Logo Questions Linux Laravel Mysql Ubuntu Git Menu
 

Tips on debugging segmentation faults when no leaks are found

I wrote a C-based application that appears to run fine, except on very large datasets as input.

With large input, I get a segmentation fault at the end steps of the binary's functionality.

I ran the binary (with the test input) with valgrind:

valgrind --tool=memcheck --leak-check=yes /foo/bar/baz inputDataset > outputAnalysis

This job normally takes a few hours, but with valgrind it took seven days.

Unfortunately, at this point, I don't know how to read the results I am getting from this run.

I get a lot of these warnings:

...
==4074== Conditional jump or move depends on uninitialised value(s)                                                                                                                  
==4074==    at 0x435900: ??? (in /foo/bar/baz)                                                                                   
==4074==    by 0x439CC5: ??? (in /foo/bar/baz)                                                                                   
==4074==    by 0x400BF2: ??? (in /foo/bar/baz)                                                                                   
==4074==    by 0x402086: ??? (in /foo/bar/baz)                                                                                   
==4074==    by 0x402A0F: ??? (in /foo/bar/baz)                                                                                   
==4074==    by 0x41684F: ??? (in /foo/bar/baz)                                                                                   
==4074==    by 0x4001B8: ??? (in /foo/bar/baz)                                                                                   
==4074==    by 0x7FEFFFF57: ???                                                                                                                                                      
==4074==  Uninitialised value was created                                                                                                                                            
==4074==    at 0x461D3A: ??? (in /foo/bar/baz)                                                                                   
==4074==    by 0x43F926: ??? (in /foo/bar/baz)                                                                                   
==4074==    by 0x416B9B: ??? (in /foo/bar/baz)                                                                                   
==4074==    by 0x416725: ??? (in /foo/bar/baz)

GIVEN RECORDS:
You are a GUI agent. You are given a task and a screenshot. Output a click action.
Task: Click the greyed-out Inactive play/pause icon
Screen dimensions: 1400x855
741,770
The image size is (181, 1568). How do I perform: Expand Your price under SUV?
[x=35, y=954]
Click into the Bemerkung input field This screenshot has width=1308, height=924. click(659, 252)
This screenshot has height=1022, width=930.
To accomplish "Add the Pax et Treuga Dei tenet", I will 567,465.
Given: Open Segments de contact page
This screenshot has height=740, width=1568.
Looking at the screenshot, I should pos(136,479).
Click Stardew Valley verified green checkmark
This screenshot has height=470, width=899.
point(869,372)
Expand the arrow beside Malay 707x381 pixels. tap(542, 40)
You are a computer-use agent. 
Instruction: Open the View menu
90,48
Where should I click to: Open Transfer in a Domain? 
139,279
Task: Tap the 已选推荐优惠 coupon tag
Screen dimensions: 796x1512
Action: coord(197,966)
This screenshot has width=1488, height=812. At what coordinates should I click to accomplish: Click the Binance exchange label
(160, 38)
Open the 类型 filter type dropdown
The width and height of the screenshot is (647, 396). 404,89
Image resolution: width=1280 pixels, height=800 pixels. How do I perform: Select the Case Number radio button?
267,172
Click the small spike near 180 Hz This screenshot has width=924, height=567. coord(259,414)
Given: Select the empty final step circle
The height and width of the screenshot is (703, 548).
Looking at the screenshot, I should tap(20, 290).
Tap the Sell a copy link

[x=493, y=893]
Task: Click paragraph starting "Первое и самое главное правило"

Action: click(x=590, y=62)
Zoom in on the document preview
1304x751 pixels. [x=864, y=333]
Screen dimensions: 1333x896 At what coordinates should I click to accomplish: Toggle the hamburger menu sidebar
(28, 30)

WORK TO DO:
**A.** Retype everything in the segmentation fault post from "I ran the binary" down to "on uninitialised value(s)".
**B.** Using the segmentation fault post, explain in one to three sentences why the poster says the application only "appears to run fine."
**C.** Write what comes next in the segmentation fault post, starting right after its final line.
The records aren't needed for anything here.

EXERCISE RESPONSES:
**A.**
I ran the binary (with the test input) with valgrind:

valgrind --tool=memcheck --leak-check=yes /foo/bar/baz inputDataset > outputAnalysis

This job normally takes a few hours, but with valgrind it took seven days.

Unfortunately, at this point, I don't know how to read the results I am getting from this run.

I get a lot of these warnings:

...
==4074== Conditional jump or move depends on uninitialised value(s)

**B.** The application works on ordinary input. With very large datasets, though, it crashes with a segmentation fault during the final steps of the binary's work.

**C.**
==4074==    by 0x4001B8: ??? (in /foo/bar/baz)                                                                                   
==4074==    by 0x7FEFFFF57: ???
...

There are no parts of code hinted at, no names of variables, etc. What can I do with this information?

At the end, I finally get the following error, but — as with smaller datasets that do not crash — valgrind finds no leaks:

...
==4074== Process terminating with default action of signal 11 (SIGSEGV)                                                                                                              
==4074==  Access not within mapped region at address 0x7158E7F7                                                                                                                      
==4074==    at 0x7158E7F7: ???                                                                                                                                                       
==4074==    by 0x4020B8: ??? (in /foo/bar/baz)                                                                                   
==4074==    by 0x6322203A22656D6E: ???                                                                                                                                               
==4074==    by 0x306C675F6E557267: ???                                                                                                                                               
==4074==    by 0x202C22373232302F: ???                                                                                                                                               
==4074==    by 0x6D616E656C696621: ???                                                                                                                                               
==4074==    by 0x72686322203A2264: ???                                                                                                                                               
==4074==    by 0x3030306C675F6E54: ???                                                                                                                                               
==4074==    by 0x346469702E373231: ???                                                                                                                                               
==4074==    by 0x646469662E34372F: ???                                                                                                                                               
==4074==    by 0x722E64616568656B: ???                                                                                                                                               
==4074==    by 0x63656D6F6C756764: ???                                                                                                                                               
==4074==  If you believe this happened as a result of a stack                                                                                                                        
==4074==  overflow in your program's main thread (unlikely but                                                                                                                       
==4074==  possible), you can try to increase the size of the                                                                                                                         
==4074==  main thread stack using the --main-stacksize= flag.                                                                                                                        
==4074==  The main thread stack size used in this run was 10485760.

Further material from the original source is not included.